Sebutkan berapa baris dalam catatan di bawah yang memuat kata "Return". Jawab dengan angkanya saja.

Cuplikan Data:
-.-.-

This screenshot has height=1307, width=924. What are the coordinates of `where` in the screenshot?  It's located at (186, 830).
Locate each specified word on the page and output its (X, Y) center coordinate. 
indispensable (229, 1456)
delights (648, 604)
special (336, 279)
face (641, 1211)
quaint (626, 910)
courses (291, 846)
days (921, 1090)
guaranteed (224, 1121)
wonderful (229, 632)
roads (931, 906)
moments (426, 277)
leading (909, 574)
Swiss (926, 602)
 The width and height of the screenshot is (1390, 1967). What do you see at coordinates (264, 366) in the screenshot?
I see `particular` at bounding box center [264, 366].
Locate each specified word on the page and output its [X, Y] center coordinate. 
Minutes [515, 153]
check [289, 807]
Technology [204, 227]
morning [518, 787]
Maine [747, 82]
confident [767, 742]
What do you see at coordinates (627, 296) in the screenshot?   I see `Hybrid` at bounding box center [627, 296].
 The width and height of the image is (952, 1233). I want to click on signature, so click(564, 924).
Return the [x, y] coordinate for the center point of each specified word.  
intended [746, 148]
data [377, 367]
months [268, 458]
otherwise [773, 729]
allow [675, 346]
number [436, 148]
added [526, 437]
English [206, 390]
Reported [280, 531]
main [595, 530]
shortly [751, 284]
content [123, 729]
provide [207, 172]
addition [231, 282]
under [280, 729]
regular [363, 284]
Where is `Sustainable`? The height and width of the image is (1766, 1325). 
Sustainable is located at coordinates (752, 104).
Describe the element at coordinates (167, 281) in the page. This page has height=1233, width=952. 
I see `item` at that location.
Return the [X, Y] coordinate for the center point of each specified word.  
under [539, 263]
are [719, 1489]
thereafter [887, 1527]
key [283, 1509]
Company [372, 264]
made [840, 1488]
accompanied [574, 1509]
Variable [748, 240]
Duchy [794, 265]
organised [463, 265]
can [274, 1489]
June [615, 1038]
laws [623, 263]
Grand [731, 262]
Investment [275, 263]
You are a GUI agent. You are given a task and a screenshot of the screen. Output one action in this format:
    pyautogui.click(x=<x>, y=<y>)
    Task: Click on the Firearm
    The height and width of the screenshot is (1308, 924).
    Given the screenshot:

-.-.-

Jawaban Berikut: 2